US Inflation Pressures Build as Sticky Core CPI and Rising Expectations Threaten Fed Easing Timeline

US CPI Snapshot

  • June 2025 (latest released):
    • Headline CPI YoY: 2.7%, up from 2.4% in May.
    • Monthly change: +0.3% MoM.
    • Core CPI YoY (ex-food & energy): ~2.9% YoY, ~+0.2% MoM.
  • July 2025 (Consensus Forecast):
    • Headline CPI: ~2.8% YoY.
    • Core CPI MoM: ~+0.3%.
  • Inflation Expectations:
  • The New York Fed's Survey of Consumer Expectations shows a rise in long-term expectations:
    • 5-year ahead: 2.9% (up from 2.6%).
    • 1-year ahead: 3.1%.

US CPI data for June 2025 showed headline inflation rising to 2.7% YoY from 2.4% in May, with a +0.3% monthly gain. Core CPI, excluding food and energy, climbed ~2.9% YoY and +0.2% MoM, signaling that underlying price pressures remain persistent. According to Barron's, Reuters, and Bloomberg surveys, consensus forecasts for July point to a slight uptick in headline CPI to ~2.8% YoY and a firmer +0.3% MoM core reading.

Long-term inflation expectations have also shifted, with the New York Fed's 5-year outlook rising to 2.9% from 2.6%, and the 1-year ahead measure at 3.1%. Economists warn that such moves risk entrenching inflation psychology, potentially leading to firmer wage demands and more aggressive price-setting behavior.

For the Federal Reserve, the combination of sticky core inflation, tariff-driven cost pressures, and rising expectations complicates the case for near-term easing. New US tariffs are expected to lift core PCE inflation by 0.2–0.3 percentage points, with Goldman Sachs projecting year-end core inflation could hover around 3.1–3.3%. This dynamic has shifted market pricing toward a delayed start to rate cuts, potentially not until fall 2025.

With the July CPI report due August 12, traders are preparing for elevated volatility. A hotter print could push US yields higher and further delay policy easing, while a softer outcome might revive hopes for a September cut. The CPI release is now a key macro catalyst for both rates and broader risk sentiment.

Economic & Policy Implications

  1. Persistent Inflation Pressure
  2. The upward drift in headline and core inflation signals that price pressures remain entrenched, mainly as tariffs and shelter costs feed through.

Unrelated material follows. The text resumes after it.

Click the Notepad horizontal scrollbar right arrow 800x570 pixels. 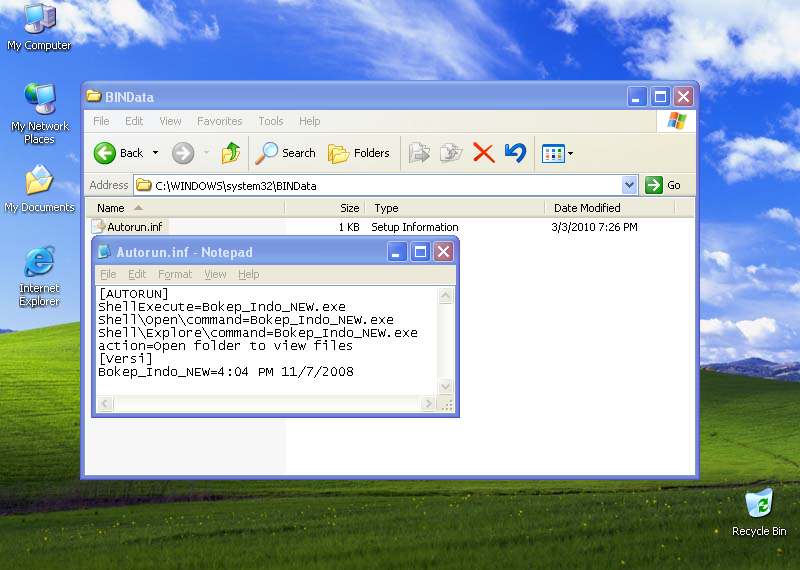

Core inflation is near 3%, notably above the Fed's 2% target.
  3. Risks to Fed Easing Timeline
  4. Cooling CPI may offer some relief, but core CPI strength and sticky inflation expectations complicate monetary policy easing. The Fed is likely to delay rate cuts—possibly until the fall of 2025—as policymakers await a more evident, sustained decline in inflation.
  5. Tariff-Driven Inflation
  6. New US tariffs are expected to feed into consumer prices, particularly through core measures. Some analysts, including Goldman Sachs, estimate that tariffs could lift core PCE inflation by up to 0.2–0.3 percentage points, raising year-end core inflation estimates toward 3.1–3.3%.
  7. Inflation Expectations Rising
  8. The increase in long-term expectations to 2.9% (from 2.6%) particularly worries the Fed. If consumers and businesses expect higher inflation to persist, that may harden price-setting behavior and wage demands, creating a feedback loop that central bankers are keen to avoid.
  9. Markets on Edge Ahead of CPI Release
  10. With the July CPI report due August 12, markets are bracing for volatility. A hotter-than-expected print could trigger a rally in US yields and reinforce expectations of delayed easing. Conversely, a lighter read could reset expectations toward September or later cuts.

GBPUSD H4 Timeframe

GBPUSDH4_;.png

On this GBPUSD 4-hour chart:

Price has been in a sustained downtrend, marked by lower highs and lower lows. The descending trendline is acting as dynamic resistance.

After hitting a major low near 1.3140, price retraced upward, breaking above the 50% Fibonacci level but finding sellers around the 61.8% retracement, just beneath the 76.4% zone and well below the key 88.2%–100% supply area (highlighted in purple).

Currently, price shows rejection candles at the 61.8% Fibonacci level, hinting at potential bearish momentum returning. If sellers take control, the path of least resistance appears to be to the downside, with a projected move toward the 23.6% Fibonacci level as the first target, and possibly retesting the 0% Fib low near 1.3140 if momentum accelerates.

Key Confluences for the Bearish Bias:

  • Downtrend structure remains intact.
  • Price rejection at a Fibonacci resistance zone.
  • The overhead descending trendline reinforces the bearish scenario.

EURUSD H4 Timeframe

EURUSDH4c.png

On this EURUSD 4-hour chart:

Price had been in a steady uptrend, supported by a rising trendline and a consistent sequence of higher and lower lows. However, this bullish structure was decisively broken when price collapsed below the ascending trendline, signaling a shift in market momentum.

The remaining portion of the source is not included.